Come detto, l’Olympiacos è il suo cuore, il basket la sua passione. Ma di innato c’è ben poco, se non il fisico e un atletismo che sorprende. A 16 anni l’Olympiacos lo nota inserendolo nel team giovanile, dove è semplicemente uno dei tanti. E’ il 2002 e gli spazi sono quelli che sono in un club che investe, portando a casa solo una Coppa di Grecia. Nell’estate 2006 la prima, vera occasione: Georgios Bartzokas è un giovane coach dell’Olympia Larissa, e lo chiama a sé sette anni prima di quell’EuroLeague vinta ai danni del Real Madrid. Giorgios gioca e cresce, l’Oly lo richiama alla base, i titoli non arrivano e la stagione 2008-2009 è nefasta. La Grecia è questa: eterno binomio Panathinaikos-Olympiacos, con una vincente assodata e un perdente che non riesce a scollarsi di dosso l’etichetta. No, i «reds» non girano pur rappresentando un’eccellenza europea, e quel ragazzone proprio non piace: pare molle, con fondamentali tutti da rivedere. Giorgios, che di quei colori ne ha fatto una ragione di vita, soffre, piange, cade vittima della contestazione. E abbandona la nave.

Lo chiama l’Unicaja Malaga. Nel 2007 l’Nba lo ha scelto per mano dei San Antonio Spurs, con trade a favore dei Toronto Raptors, e l’Acb, in fin dei conti, è la seconda lega nazionale più competitiva del mondo.

Sì, la Spagna può essere la giusta scelta, il contratto è superiore al milione di euro e i numeri sono anche in crescita, 11.7 punti per 4.3 rimbalzi in EuroLeague. La nazionale lo nota, lui però non si ambienta mai davvero, e di fatto la sua avventura in Spagna si chiude il 20 febbraio 2011, con una brutta caduta nella gara con il Cajasol che gli causa una fastidiosa commozione cerebrale. In marzo arriva il sorprendente divorzio, in aprile l’Olympiacos capisce che è il momento di tornare indietro. La squadra è stata eliminata dai playoff di EuroLeague dalla Mens Sana di Simone Pianigiani, il club non vuole essere ancora spettatore dei successi dei rivali del Panathinaikos in patria e convince Dusan Ivkovic (che non era molto dell’idea…) a richiamare Giorgios. Così è, eppure il romanzo deve ancora davvero essere scritto. Il Panathinaikos si prende il titolo in gara-4 delle finali, Printezis gioca una brutta serie mancando anche un facile appoggio sul +2 «green». Può essere la fine, sarà un nuovo, grande inizio.

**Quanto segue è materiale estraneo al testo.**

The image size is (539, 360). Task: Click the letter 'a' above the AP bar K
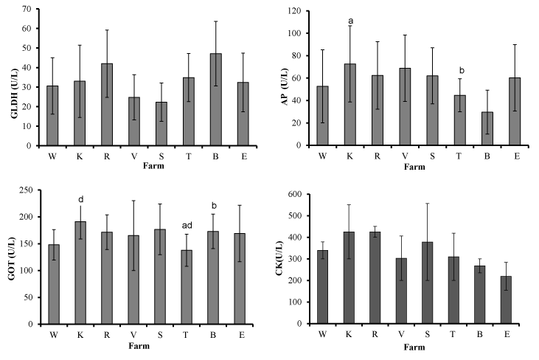(x=350, y=20)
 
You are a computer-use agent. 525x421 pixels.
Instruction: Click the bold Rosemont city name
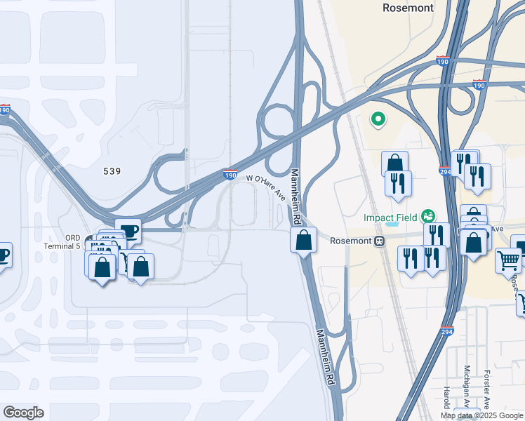(x=408, y=8)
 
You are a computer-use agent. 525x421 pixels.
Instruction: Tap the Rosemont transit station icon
(x=379, y=241)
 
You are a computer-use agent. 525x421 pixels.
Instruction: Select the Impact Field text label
(x=390, y=218)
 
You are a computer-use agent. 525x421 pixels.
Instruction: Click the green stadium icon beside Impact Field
(x=427, y=217)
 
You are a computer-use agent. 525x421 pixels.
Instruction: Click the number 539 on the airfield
(x=112, y=171)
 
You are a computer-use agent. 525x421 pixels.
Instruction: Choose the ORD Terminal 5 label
(x=73, y=242)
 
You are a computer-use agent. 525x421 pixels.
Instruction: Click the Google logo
(x=23, y=413)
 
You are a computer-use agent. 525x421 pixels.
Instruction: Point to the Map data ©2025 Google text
(x=481, y=415)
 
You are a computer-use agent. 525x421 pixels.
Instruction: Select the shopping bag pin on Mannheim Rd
(x=303, y=241)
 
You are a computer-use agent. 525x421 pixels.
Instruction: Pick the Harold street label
(x=446, y=397)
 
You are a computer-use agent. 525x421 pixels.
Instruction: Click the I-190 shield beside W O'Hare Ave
(x=230, y=175)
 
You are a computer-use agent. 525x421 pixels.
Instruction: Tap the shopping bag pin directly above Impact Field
(x=394, y=163)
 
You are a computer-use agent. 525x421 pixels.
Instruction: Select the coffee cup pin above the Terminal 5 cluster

Perchè come detto, per Giorgios, niente è stato scontato. Tutto deve essere conquistato. L’estate 2011 è quella del lavoro più pesante, di crescita sui fondamentali, di affinamento per quel gesto di rilascio che verrà poi soprannominato Petaktari. Il resto è storia nota, con la carriera che svolterà in quella finale con il Cska di pochi mesi dopo.

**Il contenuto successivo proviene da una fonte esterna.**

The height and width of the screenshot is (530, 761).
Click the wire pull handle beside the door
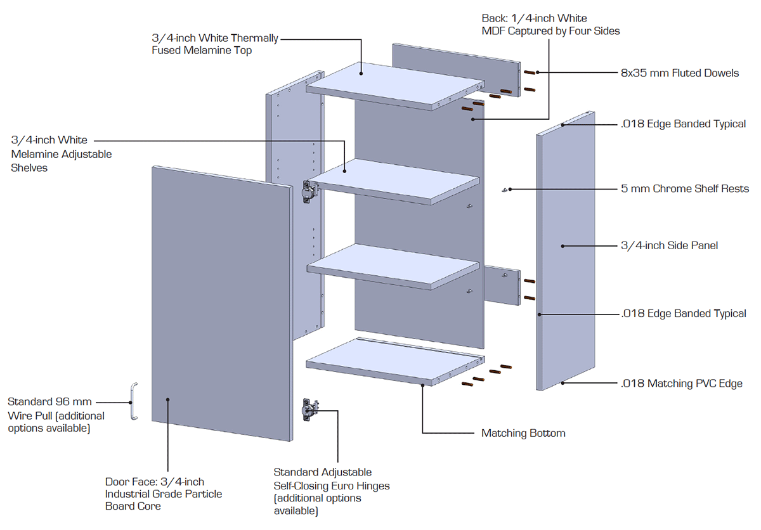(133, 401)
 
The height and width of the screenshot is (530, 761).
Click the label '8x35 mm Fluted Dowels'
(680, 73)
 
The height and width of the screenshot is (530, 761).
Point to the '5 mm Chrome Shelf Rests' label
(685, 188)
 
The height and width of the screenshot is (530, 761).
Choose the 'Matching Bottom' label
(523, 434)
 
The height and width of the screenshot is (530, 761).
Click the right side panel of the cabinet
(566, 254)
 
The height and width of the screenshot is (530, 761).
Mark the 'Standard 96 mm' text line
(49, 402)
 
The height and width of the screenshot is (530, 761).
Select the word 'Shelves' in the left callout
(29, 168)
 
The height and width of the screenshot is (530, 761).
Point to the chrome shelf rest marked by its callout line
(505, 190)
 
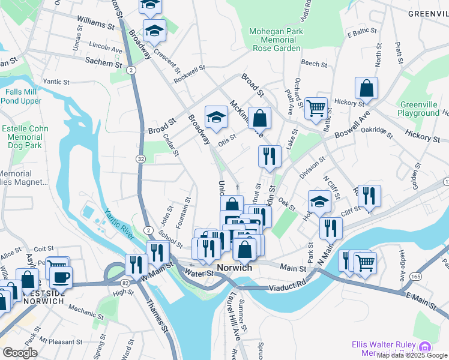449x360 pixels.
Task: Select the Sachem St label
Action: coord(99,61)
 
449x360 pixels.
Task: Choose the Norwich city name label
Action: coord(235,268)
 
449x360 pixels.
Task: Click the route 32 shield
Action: coord(140,158)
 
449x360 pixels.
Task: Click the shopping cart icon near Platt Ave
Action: coord(316,109)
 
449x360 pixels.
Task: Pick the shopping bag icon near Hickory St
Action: coord(366,89)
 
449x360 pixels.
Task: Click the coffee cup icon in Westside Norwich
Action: coord(60,277)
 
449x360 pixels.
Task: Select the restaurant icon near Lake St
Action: coord(270,156)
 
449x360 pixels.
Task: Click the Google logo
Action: coord(20,353)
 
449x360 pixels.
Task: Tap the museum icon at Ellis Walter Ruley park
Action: coord(425,347)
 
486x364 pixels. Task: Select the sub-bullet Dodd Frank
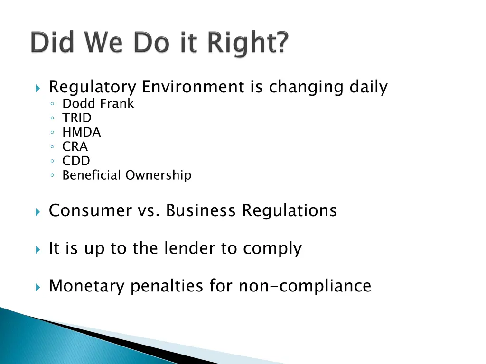98,104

E’ consacrazione per uomo sensibile, minato dal dolore per la morte del padre, e allergico ai cambiamenti, soprattutto se si parla di sentimenti. Per l’Olympiacos, dopo le due EuroLeague, ha detto no a offerte superiori ai due milioni di euro, firmando per 900.000. E poche settimane fa, al momento dell’ultimo triennale di una carriera, non ha nascosto le lacrime: «Sì, nella mia vita mi sono conquistato tutto. Sono stato il dodicesimo uomo, poi il decimo, poi il quinto, infine il secondo». Sì, perché a questa leggenda, che prima di dormire recita sempre una preghiera, non chiedetegli di più: «Il numero uno, quando parli di Olympiacos, è sempre Vassilis Spanoulis. Senza discussioni».